Former Department of Education official Mike Lamb (T ’05) agreed that education is a complex issue, partly because of the shared power between local, state, and federal levels of government. So when it comes to education and elections, they both agreed there’s a lot to consider.
Speaking at the latest installment of the Duke Election Series Owen and Lamb, who were also joined by Barbara Jentleson, assistant professor of the practice for education, gave audience members some tips for evaluating candidates’ stances on education issues.
First, Owen encouraged audience members to look at the state government. “Is yours a state with strong or weak local control?” she asked, noting that at least one audience member indicated they were unsure.

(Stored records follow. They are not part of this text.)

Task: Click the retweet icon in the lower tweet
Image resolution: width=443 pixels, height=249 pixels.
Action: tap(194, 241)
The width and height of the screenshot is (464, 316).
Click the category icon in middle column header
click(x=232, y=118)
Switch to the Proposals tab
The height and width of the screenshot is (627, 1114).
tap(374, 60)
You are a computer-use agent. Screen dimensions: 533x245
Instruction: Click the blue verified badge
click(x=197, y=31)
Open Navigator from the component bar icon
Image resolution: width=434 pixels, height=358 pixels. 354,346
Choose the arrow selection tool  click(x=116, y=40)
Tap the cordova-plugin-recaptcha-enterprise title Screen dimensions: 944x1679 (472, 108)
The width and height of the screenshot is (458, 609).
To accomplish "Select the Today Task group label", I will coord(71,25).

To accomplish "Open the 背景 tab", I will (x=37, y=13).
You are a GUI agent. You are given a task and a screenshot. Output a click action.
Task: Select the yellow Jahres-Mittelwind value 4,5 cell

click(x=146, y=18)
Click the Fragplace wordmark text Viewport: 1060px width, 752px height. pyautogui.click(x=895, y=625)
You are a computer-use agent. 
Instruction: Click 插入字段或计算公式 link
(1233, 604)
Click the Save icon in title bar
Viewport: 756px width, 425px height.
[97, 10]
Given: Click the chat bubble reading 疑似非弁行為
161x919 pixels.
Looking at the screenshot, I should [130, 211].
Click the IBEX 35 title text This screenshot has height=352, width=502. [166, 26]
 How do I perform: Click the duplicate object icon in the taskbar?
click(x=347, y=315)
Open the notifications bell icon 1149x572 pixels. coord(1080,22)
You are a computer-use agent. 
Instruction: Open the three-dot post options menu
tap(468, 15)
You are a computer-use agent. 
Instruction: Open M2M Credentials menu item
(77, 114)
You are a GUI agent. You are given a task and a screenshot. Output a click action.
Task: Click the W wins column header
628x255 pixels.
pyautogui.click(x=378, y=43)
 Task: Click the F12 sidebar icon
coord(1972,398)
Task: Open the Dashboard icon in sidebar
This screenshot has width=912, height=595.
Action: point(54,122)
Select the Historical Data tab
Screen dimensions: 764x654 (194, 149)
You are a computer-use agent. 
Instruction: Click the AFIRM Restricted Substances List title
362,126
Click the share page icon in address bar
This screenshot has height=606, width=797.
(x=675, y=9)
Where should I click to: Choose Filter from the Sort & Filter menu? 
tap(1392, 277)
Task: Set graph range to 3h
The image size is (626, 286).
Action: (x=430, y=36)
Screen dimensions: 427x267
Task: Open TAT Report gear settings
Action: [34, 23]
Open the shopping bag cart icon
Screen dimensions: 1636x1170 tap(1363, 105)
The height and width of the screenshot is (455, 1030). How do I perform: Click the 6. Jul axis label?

Next, Lamb said to consider whether a candidate uses phrases like “expense” versus “investment” to describe funding for education. It could be a signal for how they see policy recommendations playing out post-election.
And then, look at the issue as a whole. “Is the candidate using education as a wedge issue, to drive parties apart?” Lamb asked. “Or, are they using it to generate substantive debate? Are they asking whether their policies will be substantively best for the kids?”
And that, Jentleson said, should be the question at the heart of any debate around education.
The election series continues next Thursday, as Peter Feaver, professor of political science and public policy, and Paul Teller (T ’93), chief of staff for Senator Ted Cruz (R-TX), take on the issue of international relations. Feaver, a veteran of two administrations, will be speaking from the Forum for Scholars and Publics, while Teller, a fourteen-year veteran of Capitol Hill, joins in from Duke in Washington.